If interest rate of a bond is below the market interest rate, the bond is said to be traded at discount, while if the interest rate of bond is higher than market interest rate, the bond is said to be traded at premium and similarly, a bond is said to be traded at par if interest rate of bond is equal to market interest rate. Market Value of a bond is a derivation of difference in coupon rate of bond and market interest rate of other fixed income securities.

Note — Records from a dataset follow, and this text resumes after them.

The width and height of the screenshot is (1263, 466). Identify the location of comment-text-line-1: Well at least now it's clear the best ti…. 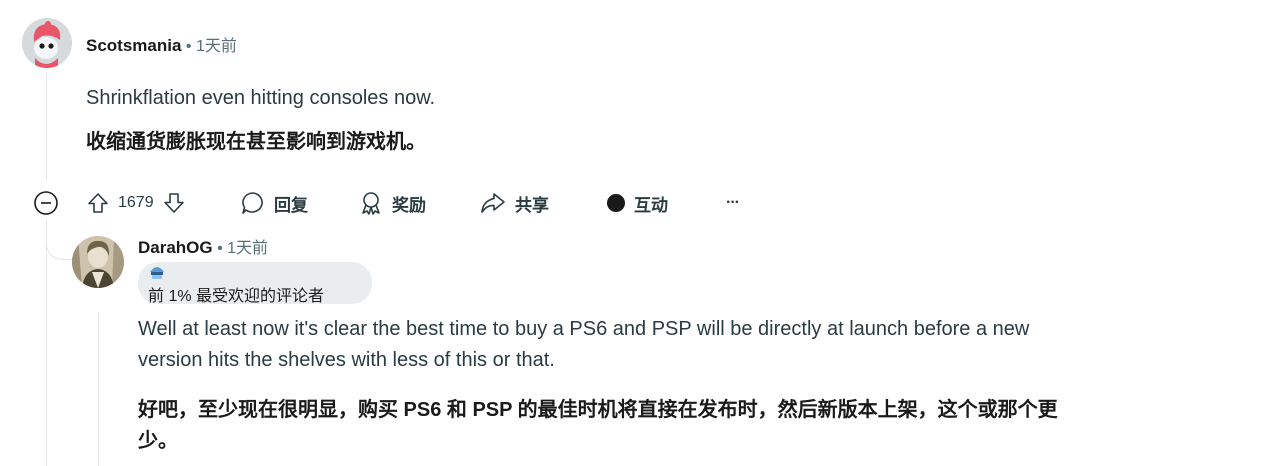
(584, 329).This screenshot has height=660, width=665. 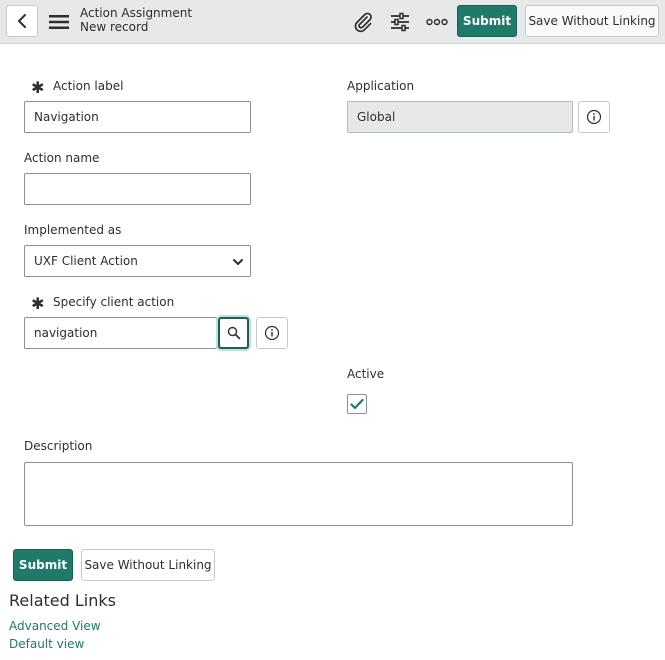 I want to click on implemented-as-select: UXF Client Action, so click(x=138, y=261).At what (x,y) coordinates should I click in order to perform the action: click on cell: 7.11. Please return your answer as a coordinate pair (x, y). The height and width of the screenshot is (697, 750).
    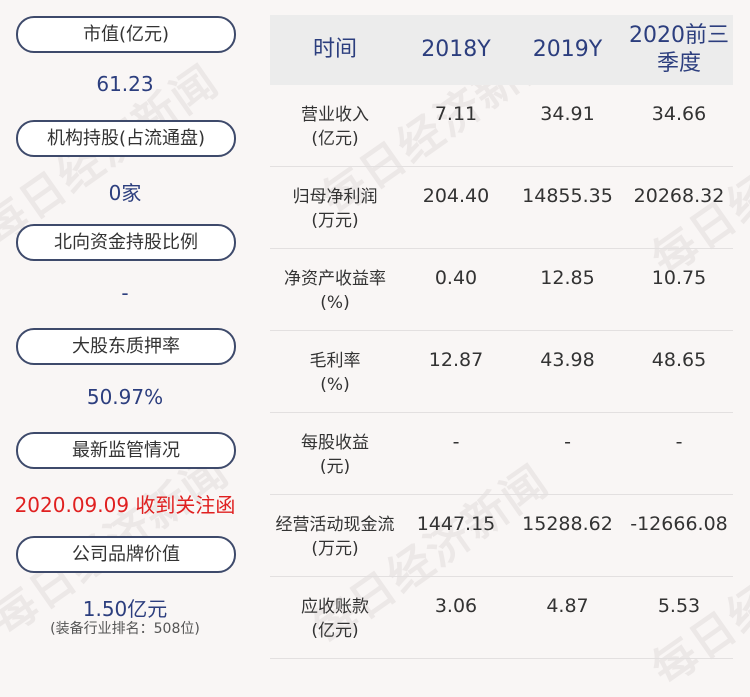
    Looking at the image, I should click on (456, 114).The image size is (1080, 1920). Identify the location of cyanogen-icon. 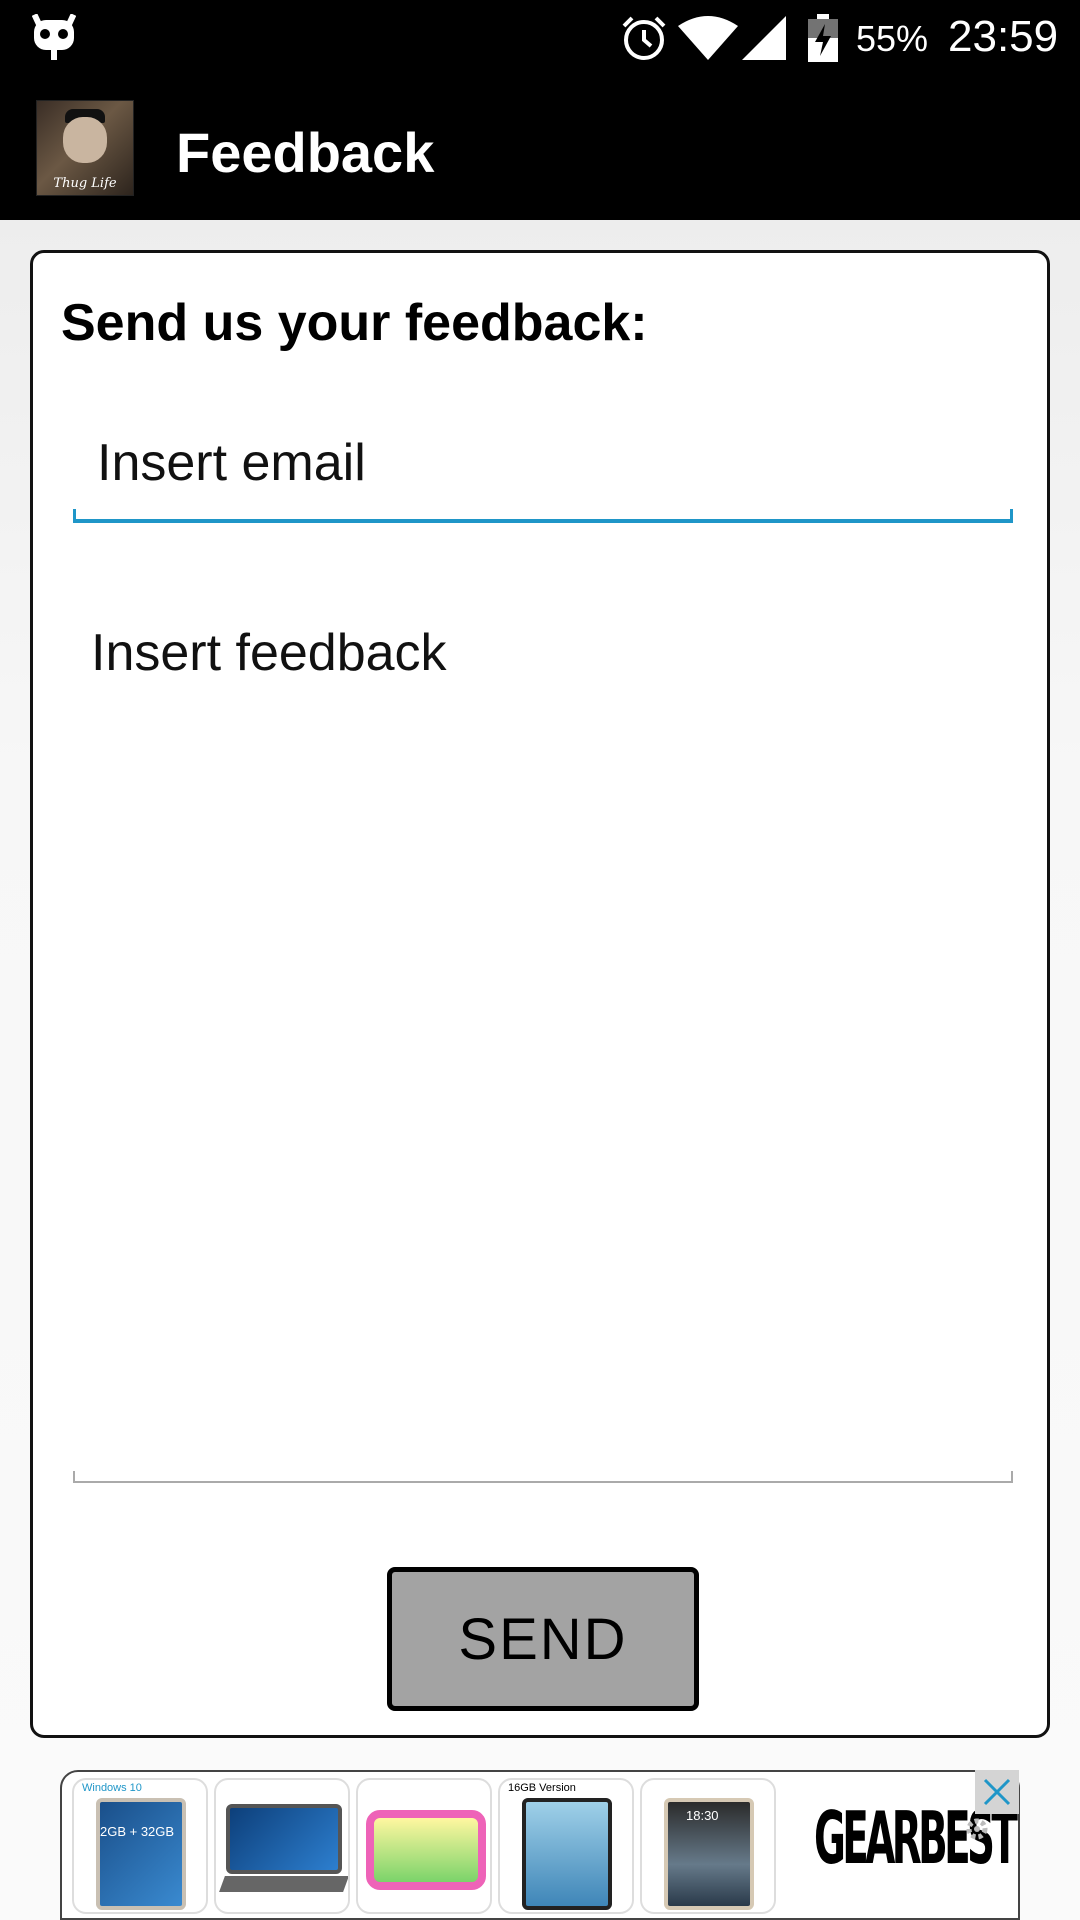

However, the coupon rate of newly issued fixed income securities may increase or decrease during the tenure of a bond based on market conditions, which results in the change in the market value of a bond. The coupon rate of a bond is determined in a manner so that it remains competitive with other available fixed income securities. ExplanationĬoupon Rate of a bond is determined after considering various factors, but two of the key factors are interest rates of different fixed income security available in market at the time of issue of bond and creditworthiness of the company. Hence, as we could witness in the above example, unsecured NCD of Tata Capital fetches higher return compared to secured NCD. Credit Rating: CRISIL AAA/Stable, CARE AAA/ StableĪs we know, an investor expects a higher return for investing in a higher risk asset.2000 Cr with an option to retain oversubscription up to limit of Rs. Issued secured and unsecured NCDs in Sept 2018. Credit Rating: IndRA AA/Stable, CARE AA/ Stable, ICRA AA/Stable.Price Band/Face Value/Issue Price: Rs.1000.L&T Finance issued secured NCDs in March 2019. However, if the market rate of interest is higher than 20%, then the bond will be traded at discount. Now, if the market rate of interest is lower than 20% than the bond will be traded at a premium as this bond gives more value to the investors compared to other fixed income securities. 10 as half-yearly interest.Īnnual Interest Payment is calculated using the formula given belowĪnnual Interest Payment = Amount of Interest * Frequency of PaymentĬoupon Rate is calculated using the formula given belowĬoupon Rate = (Annual Coupon (or Interest) Payment / Face Value of Bond) * 100
#Typeeto coupon download
You can download this Coupon Rate Template here – Coupon Rate Template Coupon Rate Formula – Example #1Ĭompany ABC issued a bond of Rs.